On 6/14/06, Leslie Viljoen <leslieviljoen / gmail.com> wrote:
>
> Here's a quick version that is closer to having speech synth. It's not
> a real synthesiser, but if you can provide the corresponding ogg files
> it can look for certain phrases and play them. The result should sound
> a bit better than a real synthesiser since the sections will be spoken
> fairly naturally.

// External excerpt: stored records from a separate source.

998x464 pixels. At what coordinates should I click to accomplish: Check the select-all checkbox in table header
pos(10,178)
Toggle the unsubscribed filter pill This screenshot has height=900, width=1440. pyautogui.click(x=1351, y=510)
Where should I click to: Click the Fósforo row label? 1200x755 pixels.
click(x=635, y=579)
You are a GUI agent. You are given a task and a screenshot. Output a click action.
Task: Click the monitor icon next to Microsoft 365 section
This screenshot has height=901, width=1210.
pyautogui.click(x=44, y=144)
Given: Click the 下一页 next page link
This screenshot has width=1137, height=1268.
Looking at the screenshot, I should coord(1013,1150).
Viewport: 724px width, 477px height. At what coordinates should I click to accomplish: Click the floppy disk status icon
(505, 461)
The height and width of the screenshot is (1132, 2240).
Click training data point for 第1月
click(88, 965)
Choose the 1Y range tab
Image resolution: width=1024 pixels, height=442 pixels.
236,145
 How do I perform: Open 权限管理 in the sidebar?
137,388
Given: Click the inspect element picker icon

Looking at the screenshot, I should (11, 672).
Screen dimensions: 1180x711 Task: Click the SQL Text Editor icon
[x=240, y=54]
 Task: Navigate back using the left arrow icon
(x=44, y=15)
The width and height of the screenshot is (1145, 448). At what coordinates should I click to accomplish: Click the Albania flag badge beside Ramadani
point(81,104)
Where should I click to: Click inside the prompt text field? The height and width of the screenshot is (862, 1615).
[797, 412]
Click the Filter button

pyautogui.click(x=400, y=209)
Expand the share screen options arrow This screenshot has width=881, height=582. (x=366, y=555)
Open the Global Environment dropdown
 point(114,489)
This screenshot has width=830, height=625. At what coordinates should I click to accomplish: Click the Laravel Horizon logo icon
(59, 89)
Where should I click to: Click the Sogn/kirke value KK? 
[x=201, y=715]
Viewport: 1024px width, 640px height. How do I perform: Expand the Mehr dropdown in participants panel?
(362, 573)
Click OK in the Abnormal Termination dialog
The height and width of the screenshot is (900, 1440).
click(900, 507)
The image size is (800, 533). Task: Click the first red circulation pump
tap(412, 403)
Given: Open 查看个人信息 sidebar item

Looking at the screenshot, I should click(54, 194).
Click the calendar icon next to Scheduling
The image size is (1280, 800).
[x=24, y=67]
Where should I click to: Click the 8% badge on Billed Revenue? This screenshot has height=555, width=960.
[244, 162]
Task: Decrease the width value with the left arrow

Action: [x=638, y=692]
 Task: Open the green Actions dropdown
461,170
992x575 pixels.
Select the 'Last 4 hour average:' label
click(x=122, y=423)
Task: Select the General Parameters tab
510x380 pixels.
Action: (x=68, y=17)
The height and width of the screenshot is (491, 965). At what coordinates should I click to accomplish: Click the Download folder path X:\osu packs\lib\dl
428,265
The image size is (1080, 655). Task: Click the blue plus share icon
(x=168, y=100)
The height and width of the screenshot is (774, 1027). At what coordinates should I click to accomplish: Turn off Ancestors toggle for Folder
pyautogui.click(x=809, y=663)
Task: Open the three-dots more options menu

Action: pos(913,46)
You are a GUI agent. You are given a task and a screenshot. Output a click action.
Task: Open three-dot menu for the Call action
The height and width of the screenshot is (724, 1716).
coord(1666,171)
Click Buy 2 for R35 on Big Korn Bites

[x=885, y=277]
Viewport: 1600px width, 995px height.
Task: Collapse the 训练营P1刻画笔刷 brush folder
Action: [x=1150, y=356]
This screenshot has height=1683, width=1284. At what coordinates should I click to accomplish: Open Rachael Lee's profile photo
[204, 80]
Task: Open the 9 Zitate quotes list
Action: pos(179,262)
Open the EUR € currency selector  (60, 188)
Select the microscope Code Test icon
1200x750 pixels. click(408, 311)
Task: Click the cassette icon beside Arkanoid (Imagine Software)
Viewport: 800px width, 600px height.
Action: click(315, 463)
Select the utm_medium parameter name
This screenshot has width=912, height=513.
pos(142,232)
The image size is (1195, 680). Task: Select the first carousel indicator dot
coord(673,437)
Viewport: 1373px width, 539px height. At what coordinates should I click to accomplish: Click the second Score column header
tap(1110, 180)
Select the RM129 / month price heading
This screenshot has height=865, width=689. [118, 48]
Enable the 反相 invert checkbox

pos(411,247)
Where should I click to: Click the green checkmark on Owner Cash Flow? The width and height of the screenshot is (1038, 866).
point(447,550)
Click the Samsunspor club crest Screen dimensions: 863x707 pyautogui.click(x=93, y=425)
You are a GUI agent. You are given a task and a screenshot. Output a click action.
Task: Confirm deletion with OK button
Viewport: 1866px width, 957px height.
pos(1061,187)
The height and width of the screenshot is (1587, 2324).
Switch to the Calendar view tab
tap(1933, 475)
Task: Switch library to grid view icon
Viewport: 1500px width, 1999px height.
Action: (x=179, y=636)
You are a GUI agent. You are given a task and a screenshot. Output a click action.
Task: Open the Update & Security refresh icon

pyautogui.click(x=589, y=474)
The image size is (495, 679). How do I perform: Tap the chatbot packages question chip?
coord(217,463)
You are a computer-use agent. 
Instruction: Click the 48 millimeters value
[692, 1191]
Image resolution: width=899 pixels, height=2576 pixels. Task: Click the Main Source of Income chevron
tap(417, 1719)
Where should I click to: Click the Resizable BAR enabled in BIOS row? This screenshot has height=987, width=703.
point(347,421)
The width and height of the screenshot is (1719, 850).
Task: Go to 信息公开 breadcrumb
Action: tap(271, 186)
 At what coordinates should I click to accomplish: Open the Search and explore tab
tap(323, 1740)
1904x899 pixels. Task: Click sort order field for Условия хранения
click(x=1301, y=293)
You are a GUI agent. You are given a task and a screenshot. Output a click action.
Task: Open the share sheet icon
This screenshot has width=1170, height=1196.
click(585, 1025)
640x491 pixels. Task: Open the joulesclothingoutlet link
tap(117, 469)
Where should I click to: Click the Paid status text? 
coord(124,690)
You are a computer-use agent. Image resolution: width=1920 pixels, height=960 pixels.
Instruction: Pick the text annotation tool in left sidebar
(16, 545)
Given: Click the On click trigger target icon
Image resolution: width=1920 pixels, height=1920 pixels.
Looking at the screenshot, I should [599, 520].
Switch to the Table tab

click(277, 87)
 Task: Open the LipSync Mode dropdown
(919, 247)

Only 53 files to record!
>

I know this part is after the summary  (Thanks for the nice writeup) ,
but I wanted to share.

I had an idea similar to Leslie's, but I wanted to actually write out
an audio file, instead of sending the narration to the speakers.  The
solution has 2 parts.

class WaveRead extracts all the information from a wave file.  I put
it together in under 2 hours last night.  It was so much easier to
write than the one in I did C a few years ago, and I'm really pleased
the result.  It's clean and extensible.  I already have an idea for
making it trivial to add the other chunk definitions.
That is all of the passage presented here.